Here`s what I put in the other thread on questioning business ideas:
Hello Everyone!! I am new here and I am really excited to hear from all of
you. To put it in simple terms: My husband and I are both artists . He with
photography and art,Myself with music. I would like to combine both our
talents so that we can run a business together. Unfortunately the category
that his photography falls in is very competitive so there has to be
something that we could do to make him stand out. He currently works a
day job and does the photography on the side. I feel that with the right
funding we could invest more into his side business and make it more
lucrative. Any suggestions? I am tired of us being the starving artists we
have talent and its time to make money off of it! Cheers!
Hi there, TheLou :-)
As you cruise through Startup Nation`s forums and community, you`ll
find that lots of people somehow believe that only with outside funding
can someone start a business. We`ve had a lot of discussion about the
difference between "bootstrapping" and startup capital.
In a simplistic summarization, "bootstrapping" is where you start a
business with very little money, sometimes less than $500. All proceeds
from the initial actions serve to re-invest money into the ongoing
development of the business. Lots of people do that.
The other way, having some sort of outside funding---investment
capital---gives you a significant amount of cash for the purpose of
doing specific things. It might be that you can`t start a car-repair
business without first having a garage. Or it could be that you require
a nuclear reactor in order to develop a business selling fusion-powered
The point is that having external funding isn`t always required.
So here you are, a musician and a photographer. Both music and
photography are highly competitive for two reasons. The first is that
there are a lot of very talented musicians and photographers in the
world. The second is that most people "feel" they can play music and
take pictures. The market, in other words, is quite jaded toward the
art of music and photography.
As such, the problem isn`t what business to start---you`ve already got
that; the music and the photography business. Instead, the problem is
how to differentiate yourselves. How can you be different and memorable?

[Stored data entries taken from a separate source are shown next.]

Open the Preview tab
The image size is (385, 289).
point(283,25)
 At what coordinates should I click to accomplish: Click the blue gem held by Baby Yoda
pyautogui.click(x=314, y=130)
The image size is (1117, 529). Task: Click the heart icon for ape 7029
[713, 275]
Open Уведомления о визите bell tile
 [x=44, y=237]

More often than not, people believe that the product itself is the
differentiating factor. Ansel Adams, for example, wasn`t a stagecoach
driver or a bank robber; he was a photographer. His product was
photographs, therefore he was different. Is that true?

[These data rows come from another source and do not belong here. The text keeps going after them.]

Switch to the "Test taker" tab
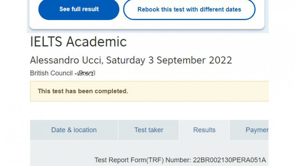The image size is (295, 166). click(149, 130)
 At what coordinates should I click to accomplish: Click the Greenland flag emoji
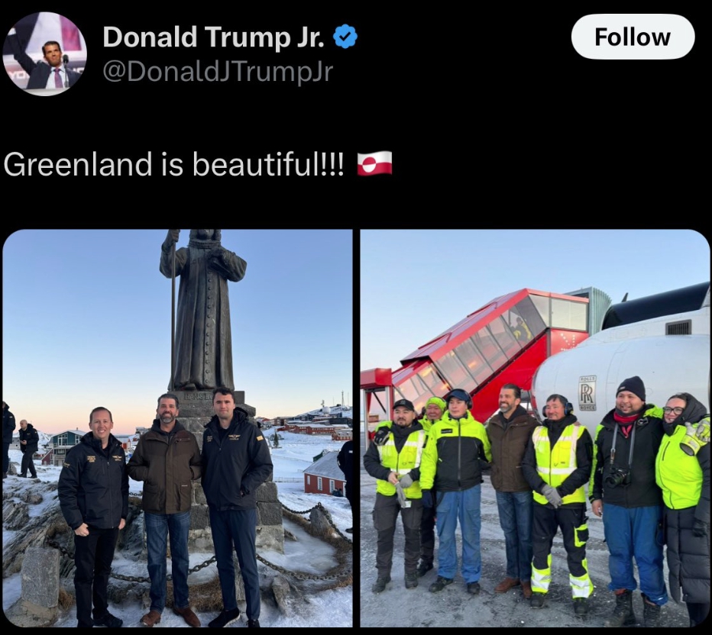click(374, 164)
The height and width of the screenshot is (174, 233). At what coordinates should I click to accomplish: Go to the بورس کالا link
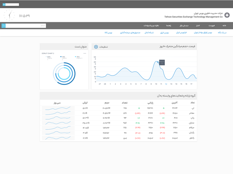point(108,32)
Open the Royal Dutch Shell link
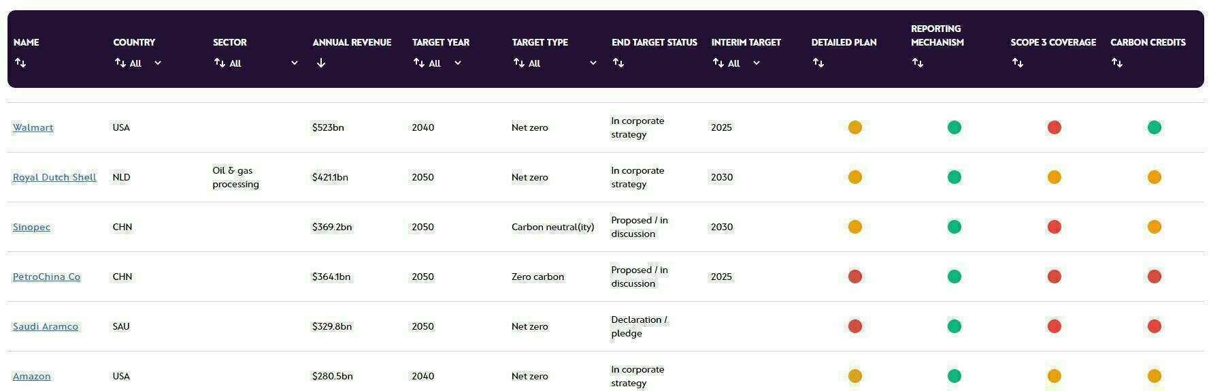Viewport: 1211px width, 391px height. 54,177
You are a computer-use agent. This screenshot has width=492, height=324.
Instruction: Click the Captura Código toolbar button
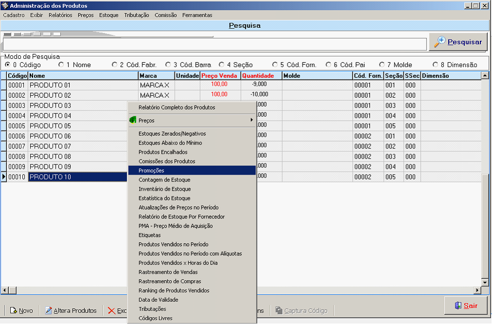tap(302, 310)
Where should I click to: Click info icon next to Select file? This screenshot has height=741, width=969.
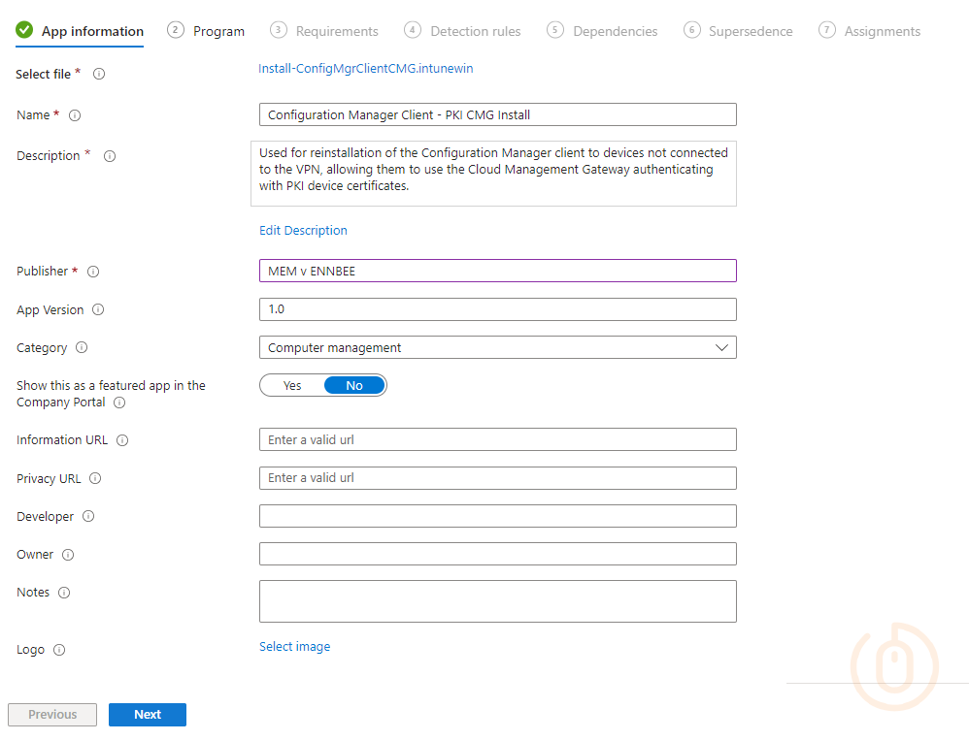(99, 75)
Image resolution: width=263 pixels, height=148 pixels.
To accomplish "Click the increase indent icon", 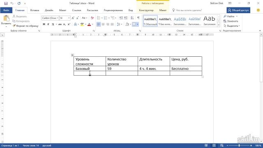I will tap(126, 18).
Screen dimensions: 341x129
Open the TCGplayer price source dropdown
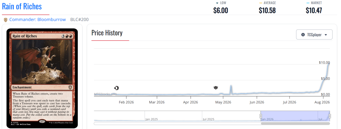pos(314,35)
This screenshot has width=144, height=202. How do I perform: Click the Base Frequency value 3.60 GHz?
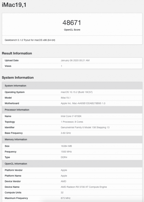pos(66,133)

Why do people remember Mr. Adams? Do they say, "Oh...sure! He was a guy who took pictures!"
Now consider Liberace: He was a helluva piano player, but is that what people remember?
There are countless musicians, and perhaps even more photographers,
when you factor in the people with a $199 digital camera they just
bought yesterday at Wal-mart. Only a small percentage of those decide
to make a living from music or photography.

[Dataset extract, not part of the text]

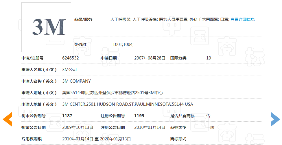The image size is (282, 145).
Task: Click the application date 2007年08月28日
Action: (150, 58)

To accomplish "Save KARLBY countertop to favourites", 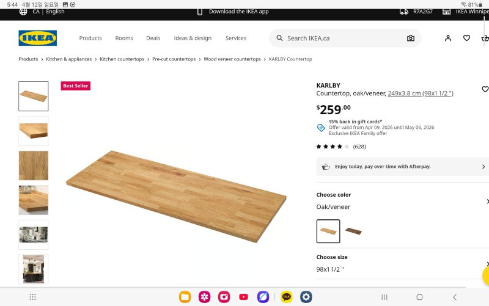I will 485,89.
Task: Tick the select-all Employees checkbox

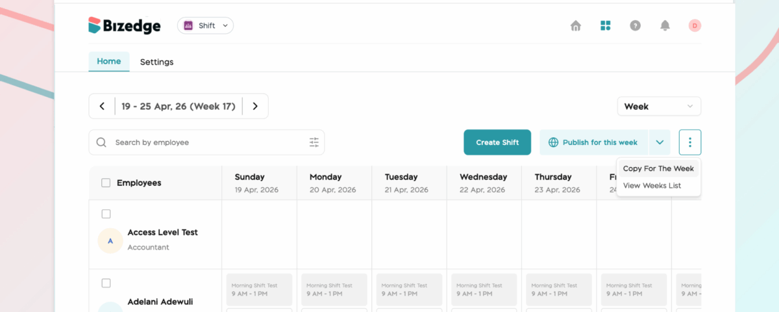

But that`s still a lot of people. What really differentiates the pros
is that they have a business sense. If they don`t, they have a manager
who comes along and applies business principles to selling the product.
That product can be the person, the art, or the presenation---the show.
One way to look at this is to come up with a type of photography or
music, or a combination of the two that would make an unusual product.
But another way is to do what you`re doing; figure out how to take the
art---whatever it is---and market it differently.
How come VHS won over the Beta format? Marketing. Why did people spend
a lot of money on pet rocks, the hoolah-hoop, and Cabbage Patch dolls?
That`s not to say that a new invention that does something very
different from previous things only makes it due to marketing. It`s to
say that "the show" is one thing, and "the music" is another.